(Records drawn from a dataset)

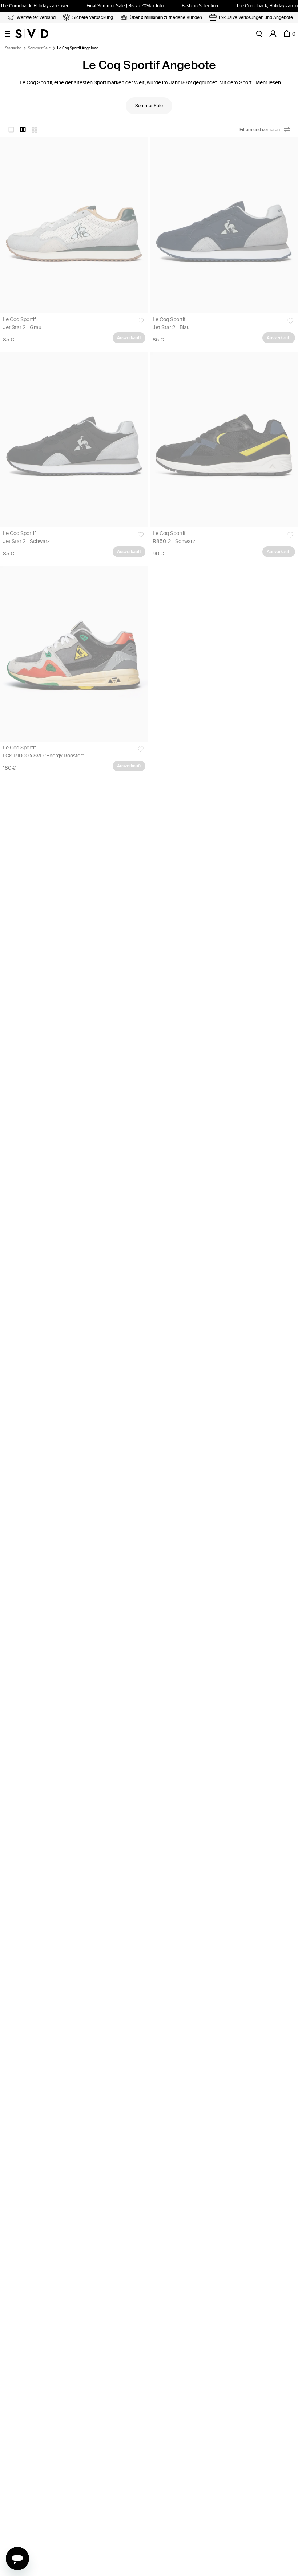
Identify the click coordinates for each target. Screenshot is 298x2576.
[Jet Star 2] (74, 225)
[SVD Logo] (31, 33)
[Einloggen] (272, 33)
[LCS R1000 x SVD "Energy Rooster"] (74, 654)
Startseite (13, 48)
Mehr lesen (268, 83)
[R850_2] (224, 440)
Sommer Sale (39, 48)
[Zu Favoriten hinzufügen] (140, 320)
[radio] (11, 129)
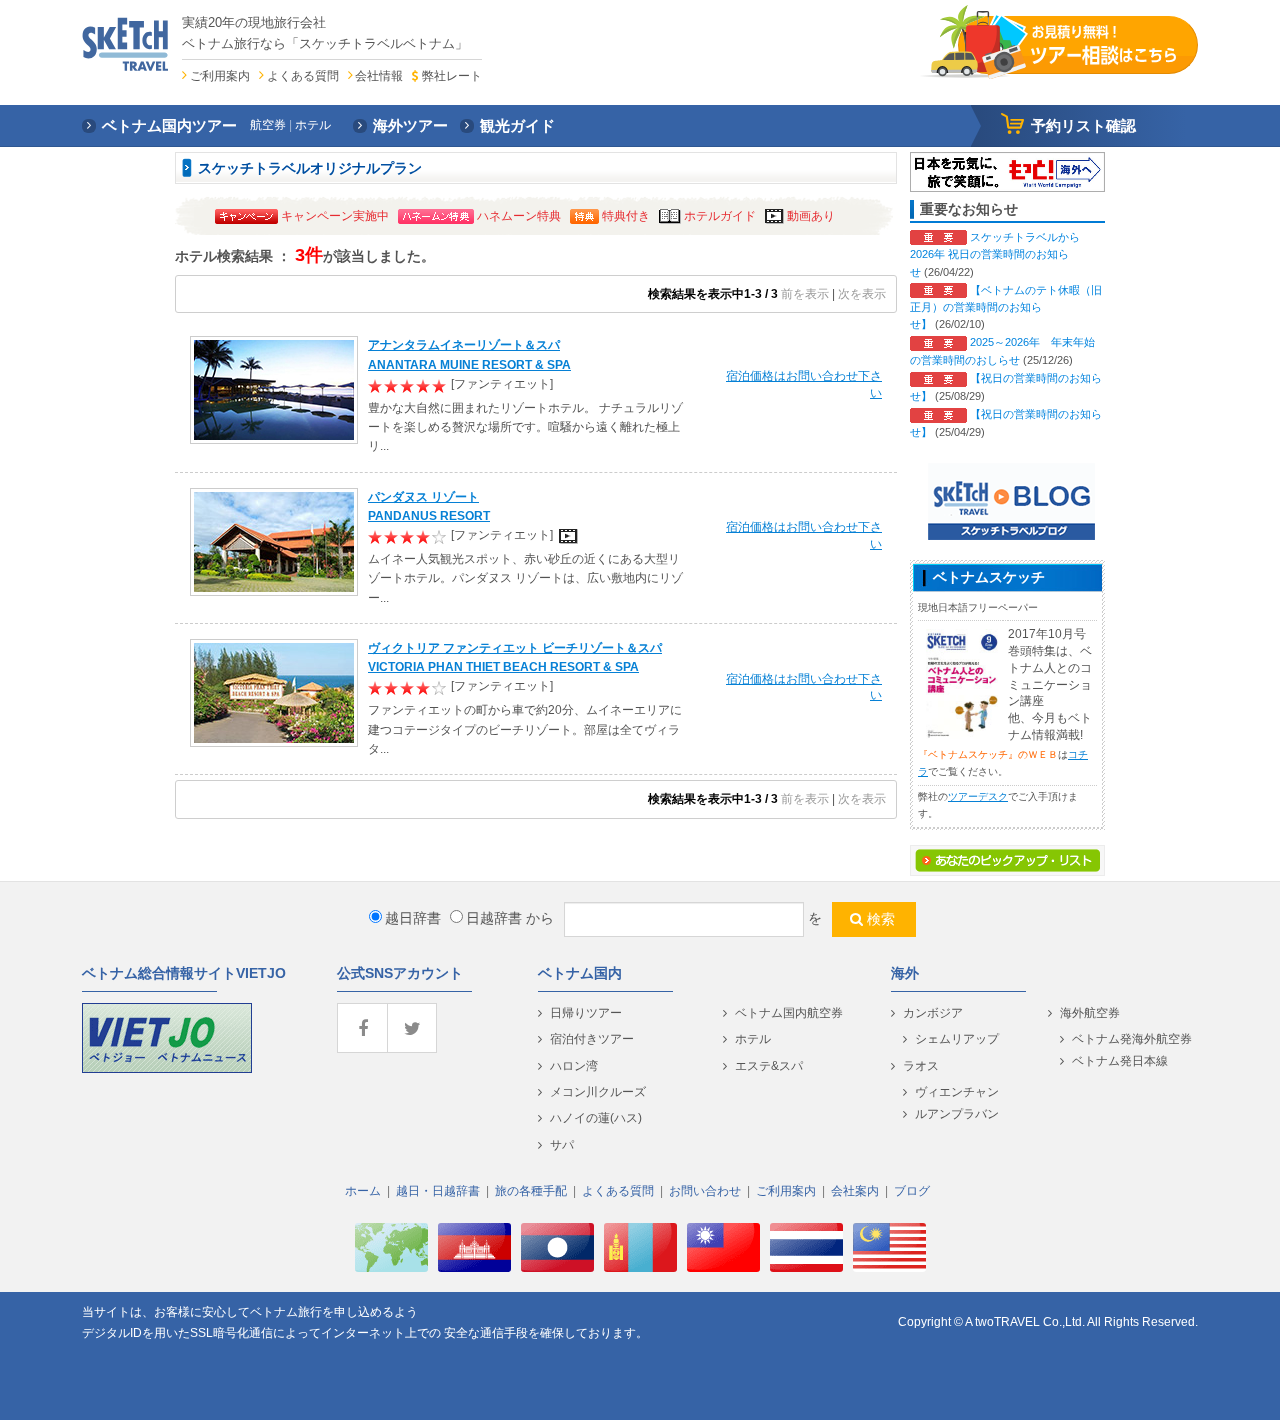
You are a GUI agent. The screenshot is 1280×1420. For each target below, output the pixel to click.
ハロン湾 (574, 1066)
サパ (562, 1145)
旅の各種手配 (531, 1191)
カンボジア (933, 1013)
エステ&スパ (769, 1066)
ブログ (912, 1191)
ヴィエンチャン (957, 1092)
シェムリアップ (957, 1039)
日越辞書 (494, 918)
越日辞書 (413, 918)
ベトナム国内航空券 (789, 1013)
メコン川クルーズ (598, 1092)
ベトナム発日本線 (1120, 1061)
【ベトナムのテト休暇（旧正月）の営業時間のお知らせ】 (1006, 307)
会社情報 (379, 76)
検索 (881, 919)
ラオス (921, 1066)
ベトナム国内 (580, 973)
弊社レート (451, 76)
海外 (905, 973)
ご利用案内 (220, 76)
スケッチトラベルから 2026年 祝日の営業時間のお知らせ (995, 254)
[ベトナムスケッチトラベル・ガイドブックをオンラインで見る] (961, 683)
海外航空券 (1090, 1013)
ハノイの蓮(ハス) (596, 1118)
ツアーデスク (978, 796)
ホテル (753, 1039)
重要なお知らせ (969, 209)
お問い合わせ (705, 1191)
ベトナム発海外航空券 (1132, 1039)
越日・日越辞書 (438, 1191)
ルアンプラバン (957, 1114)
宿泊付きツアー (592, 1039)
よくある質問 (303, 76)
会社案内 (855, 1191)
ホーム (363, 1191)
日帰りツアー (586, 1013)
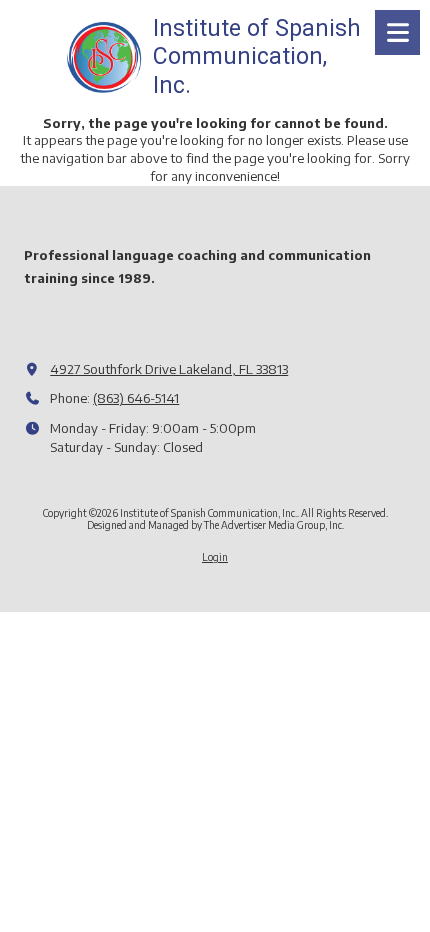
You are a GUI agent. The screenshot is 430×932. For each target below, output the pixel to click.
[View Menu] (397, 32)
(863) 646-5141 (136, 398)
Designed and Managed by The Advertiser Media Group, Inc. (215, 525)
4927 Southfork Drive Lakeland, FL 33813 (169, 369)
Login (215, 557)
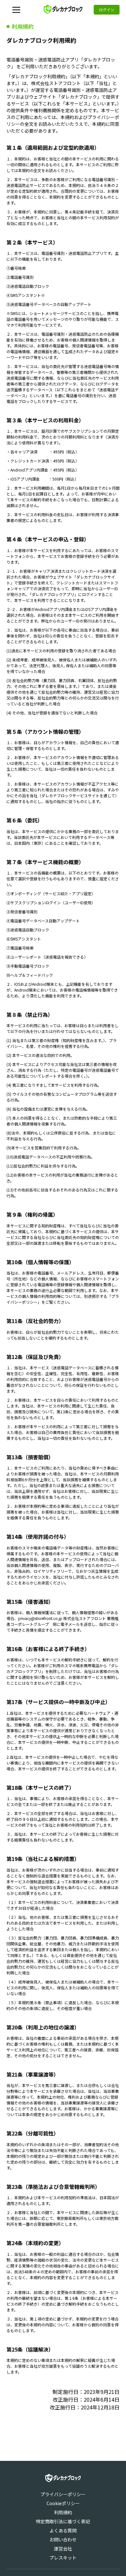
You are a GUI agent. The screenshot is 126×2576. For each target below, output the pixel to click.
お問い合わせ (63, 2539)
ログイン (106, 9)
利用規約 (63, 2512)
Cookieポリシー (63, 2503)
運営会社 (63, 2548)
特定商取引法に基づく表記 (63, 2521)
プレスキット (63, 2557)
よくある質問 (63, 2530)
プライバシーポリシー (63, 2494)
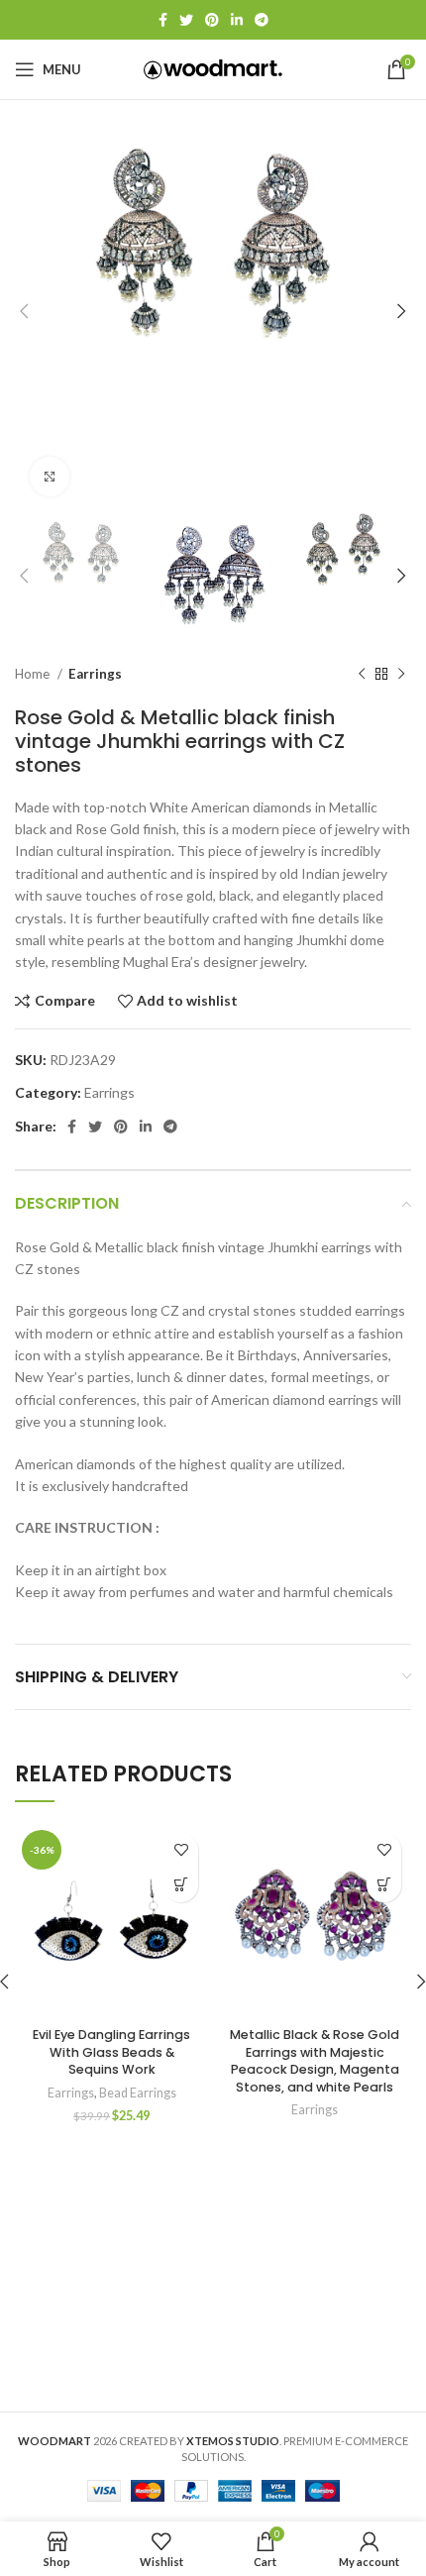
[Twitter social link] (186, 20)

Requirement » Check every line above for the string "output" and state how many have it, with no other words.

Response area » 3